§ Aim of the task:
Whenever the word "height" appears in a line of the data below, copy that line.

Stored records
▬▬▬▬▬▬
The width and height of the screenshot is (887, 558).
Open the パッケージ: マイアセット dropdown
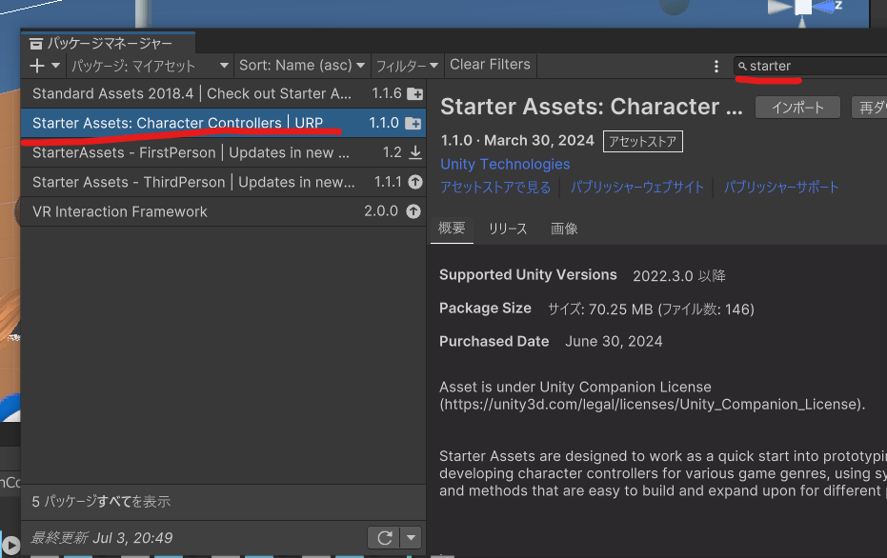tap(151, 66)
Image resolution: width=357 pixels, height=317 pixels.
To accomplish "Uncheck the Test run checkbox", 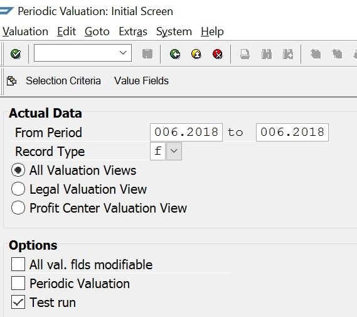I will coord(18,302).
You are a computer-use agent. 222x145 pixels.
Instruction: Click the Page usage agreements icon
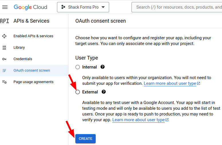click(x=4, y=82)
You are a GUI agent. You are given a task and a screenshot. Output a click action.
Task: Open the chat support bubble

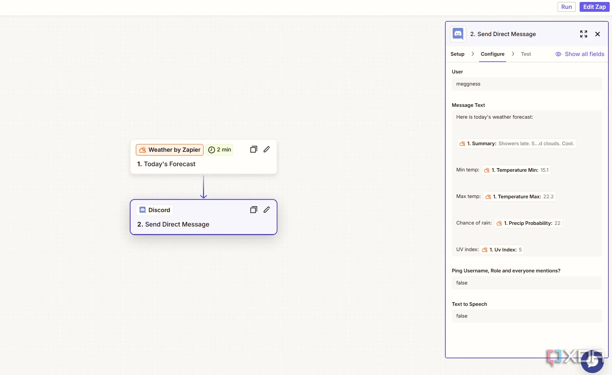pyautogui.click(x=592, y=361)
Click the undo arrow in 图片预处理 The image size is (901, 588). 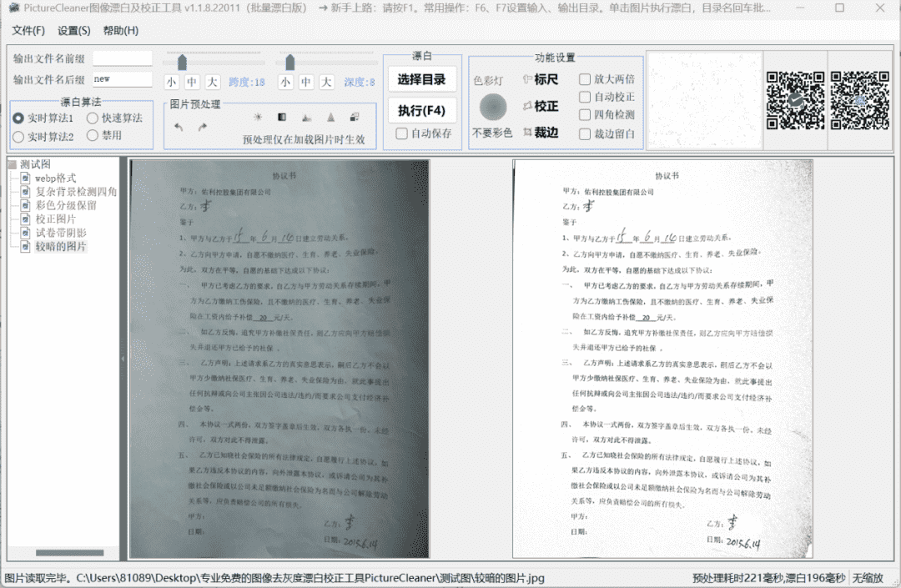[179, 127]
▬▬▬▬▬▬
§ Your solution:
The width and height of the screenshot is (887, 558).
Image resolution: width=357 pixels, height=317 pixels.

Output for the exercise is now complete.